CO: Mr. Amaya, we will leave it there. But thank you for speaking with us.

JA: My pleasure.

CH: John Amaya was ICE Deputy Chief of Staff under the Obama administration. He's just outside Washington, DC. U.S. Immigration and Customs Enforcement did not respond to our request for comment. But in a new press release, ICE says the billboards are designed to "educate the public about the dangers of non-cooperation policies." And that "ICE will continue to enforce immigration laws set forth by Congress ... to remove criminal aliens and making our communities safer." You can find more on this story on our webpage, at: www.cbc.ca/aih.

 

[Music: Indie rock]

 

Macho music

 

CH: Your boss is returning to work unexpectedly, and he really wants to make a big entrance that establishes a few things. First, that he's totally fine, even though he's really not. And second, that he's a truly epic man. You're not sure what that means, but you know you have some musical options. Like this. 

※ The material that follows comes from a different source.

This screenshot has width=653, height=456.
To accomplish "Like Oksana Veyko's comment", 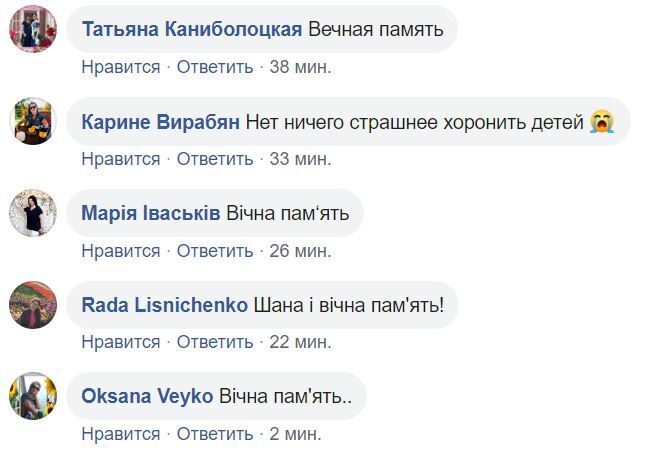I will click(121, 434).
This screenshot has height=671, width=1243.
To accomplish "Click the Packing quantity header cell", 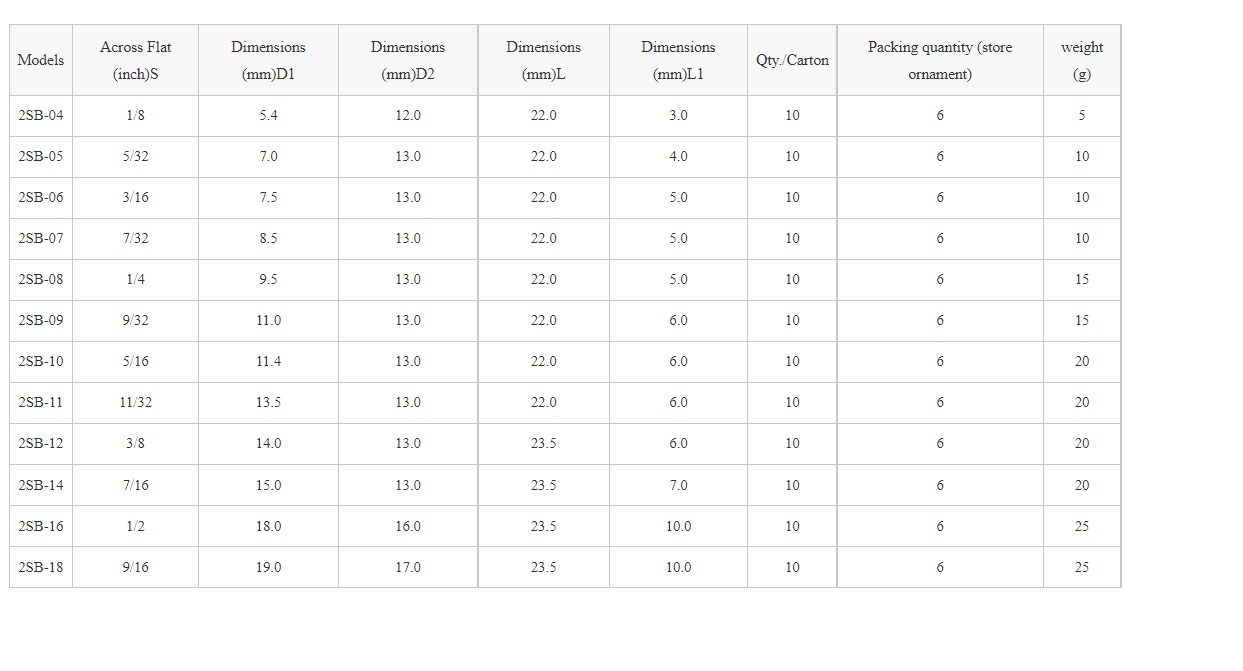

[Music: "The Boys Are Back In Town" by Thin Lizzy/rock]

CH: Great song. Problem is, it suggests there are a lot of "boys" when some bosses believe they're the only important boy. Also, the rights are expensive. You could go with this.

["Macho Man" by the Village People/ rock]

CH: Total classic. But your boss might feel upstaged by the machismo of the Village People. Plus, again, you'd have to pay for it. So finally, you go online and do the most unimaginative search you can think of: "Epic Male Songs". And that's where you find it.

 

[Music: A pulsing orchestra  number full of macho energy called "Believe"]

 

CH: This song was the soundtrack to last night's video of U.S. President Donald Trump, which he tweeted about an hour after he returned to the White House. A dramatic short film meant to underline that Mr. Trump was both epic and male for going back to work while having COVID-19. The song is called "Believe" — and it genuinely, no-kidding comes a collection of stock music called "Epic Male Songs". Unlike Mr. Trump's mask when her arrived at the White House, that is really on-the-nose. Not to mention a bit overdramatic. And it seemed like many people didn't feel like the video wasn't powerful so much as propaganda. So nice try on the music. But obviously, it's a thin line between "Epic Male" and epic fail. 

[Music: Elevator music]

Dog face study, Happiness museum

Zoom in water MP

 

CH: This pandemic has changed where a lot of us go to work — and what we wear to work. Since we no longer have to impress — or even just not gross out — our colleagues at the office, we take Zoom calls sitting on the couch in the living room, while wearing our pajamas or swimming trunks on our bottom half. A sign of these times came today when Conservative MP Scot Davidson addressed the House of Commons. During his member's statement, viewers could see him wearing a suit with a blue tie on his top half. But on his bottom half he had on brown waders — because he was standing in Lake Simcoe. Here's what he had to say:

SPEAKER: The honourable member for York-Simcoe.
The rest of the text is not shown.